Nella restante parte della sua lunga esistenza, Bartali valorizzò la propria fama di fuoriclasse e, con significativa assonanza, quella dell’amico-rivale Coppi, mediante interventi giornalistici e televisivi, nonché con l’acclamata partecipazione nel 1964 alla trasmissione RAI Processo alla tappa (ideata e condotta da Sergio Zavoli) e alla Carovana del Giro (corteo di mezzi motorizzati con funzioni pubblicitario-commerciali organizzata da Vincenzo Torriani). Nel 1979 pubblicò l’autobiografia Tutto sbagliato, tutto da rifare, il cui titolo riprese la frase-simbolo del 'Ginettaccio'. A dimostrazione della dimensione mitica, nel 1977 ricevette il Premio Italia in quanto «maggior campione ciclista vivente».
Si spense serenamente nella sua abitazione fiorentina, assistito dai familiari, il 5 maggio 2000.

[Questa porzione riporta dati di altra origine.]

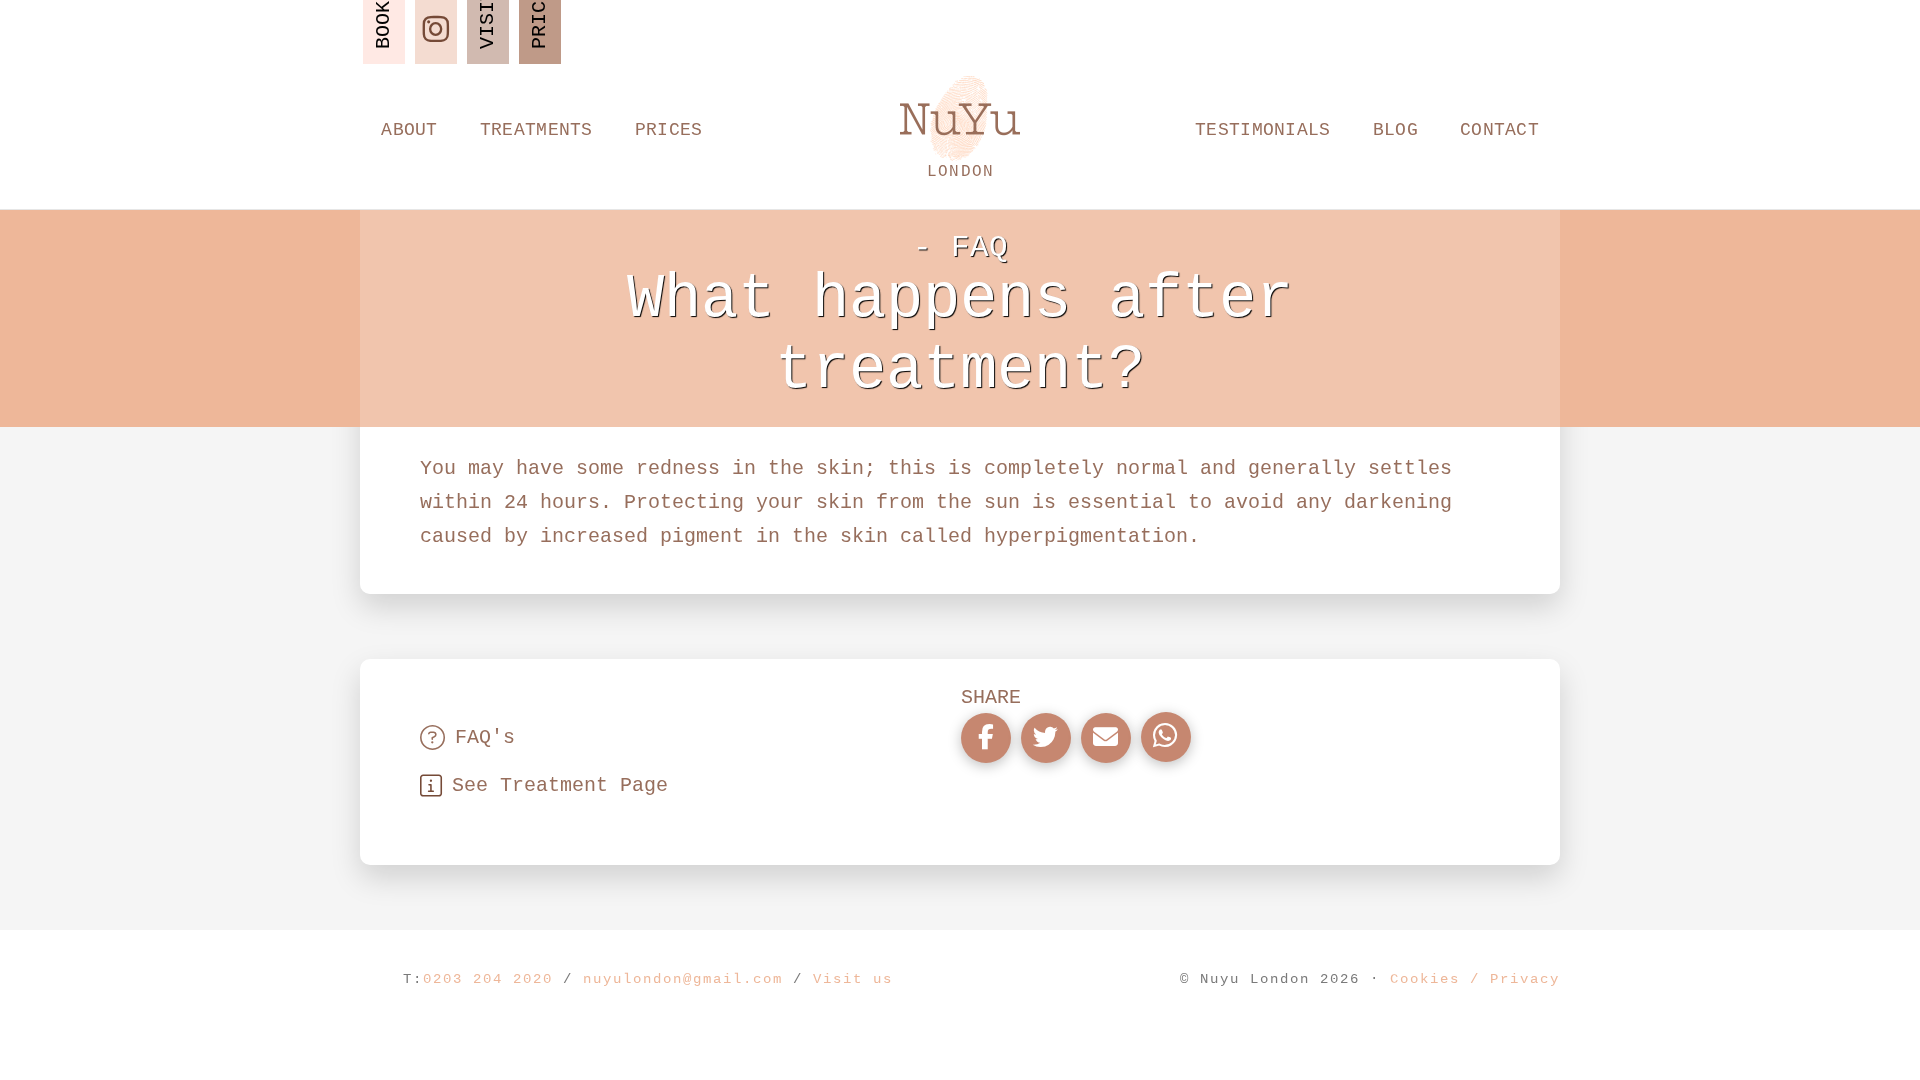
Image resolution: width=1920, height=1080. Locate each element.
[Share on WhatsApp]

Dopo la sua morte, furono dedicati a Bartali oltre un centinaio di libri, alcuni sceneggiati televisivi, e persino delle canzoni (la più celebre, Bartali, di Paolo Conte, eseguita anche da Enzo Jannacci). A lui è dedicato il Museo del ciclismo, aperto nel 2006 a Firenze, dove è allestita anche una Sala Bartali.

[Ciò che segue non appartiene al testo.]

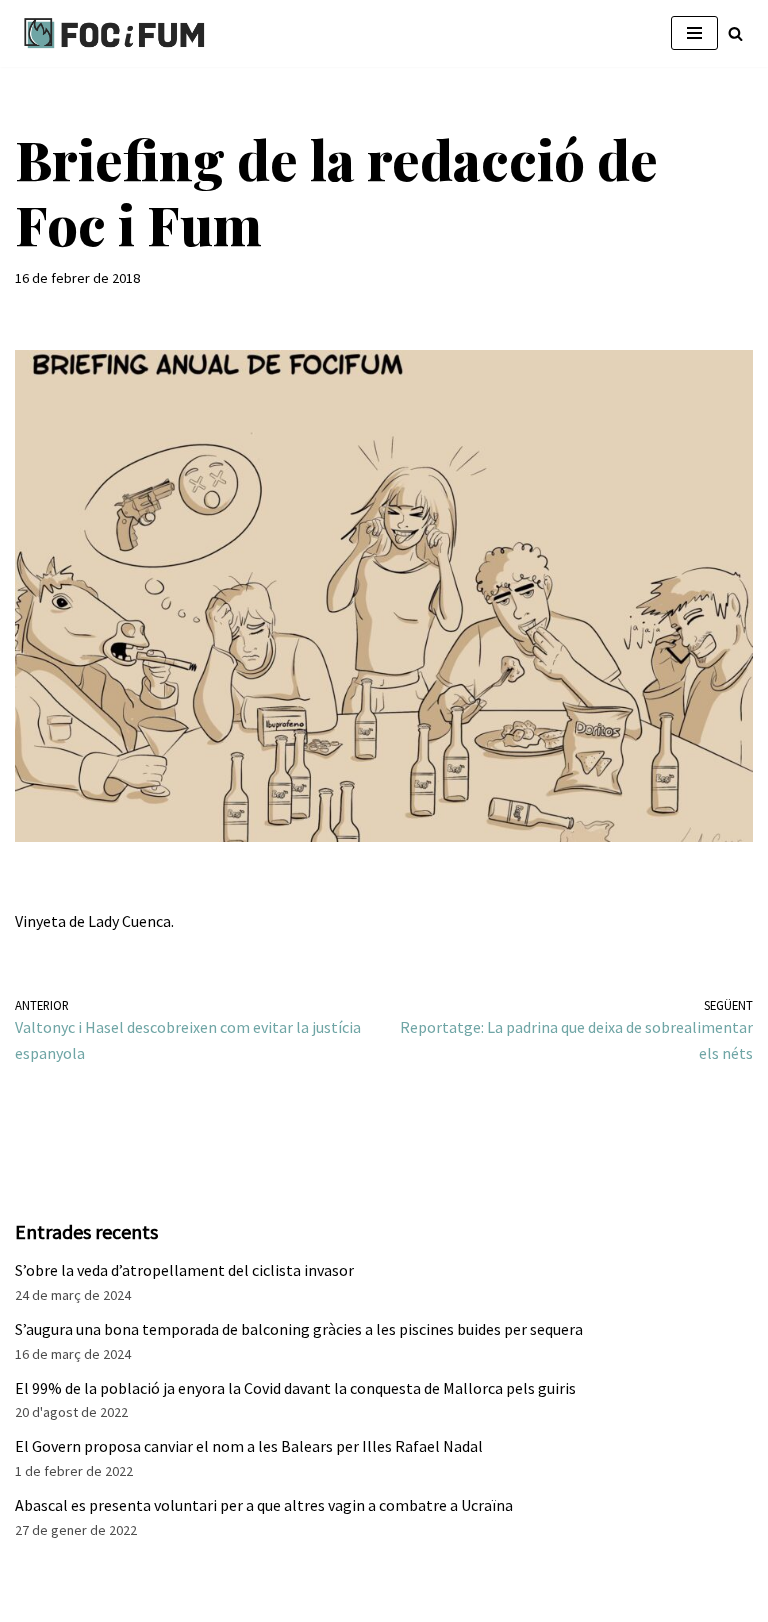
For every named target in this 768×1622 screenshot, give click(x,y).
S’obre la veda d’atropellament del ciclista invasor (184, 1270)
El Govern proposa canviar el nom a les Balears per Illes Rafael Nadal (249, 1446)
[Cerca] (735, 33)
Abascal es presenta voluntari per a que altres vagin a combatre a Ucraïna (264, 1505)
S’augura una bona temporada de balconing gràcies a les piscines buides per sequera (299, 1329)
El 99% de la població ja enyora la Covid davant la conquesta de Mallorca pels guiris (295, 1388)
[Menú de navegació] (694, 33)
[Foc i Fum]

L’autobiografia di Bartali, Tutto sbagliato, tutto da rifare, Milano 1979, è il risultato della collaborazione con il giornalista sportivo Pino Ricci. Un’interessante testimonianza d’ambito familiare è il libro del figlio Andrea, Gino Bartali, mio papà, Milano 2012. Sul dualismo con il 'campionissimo' cfr. D. Marchesini, Coppi e Bartali, Bologna 1995; C. Malaparte, Coppi e Bartali, Milano 2009, e P. Alberati, Bartali e Coppi: l’eterna sfida, Firenze 2006. Sull’attività clandestina filoebraica: A. Magnotta, Gino Bartali e la Shoah, Firenze 2011; A. McConnon - A. McConnon, La strada del coraggio. Gino Bartali, eroe silenzioso, Roma 2013. Sull’epico Tour de France 1948: L. Turrini, Bartali. L’uomo che salvò l’Italia pedalando, Milano 2003. Per un inquadramento di Bartali nella storia del ciclismo cfr. M. Franzinelli, Il Giro d’Italia. Dai pionieri agli anni d’oro, Milano 2013.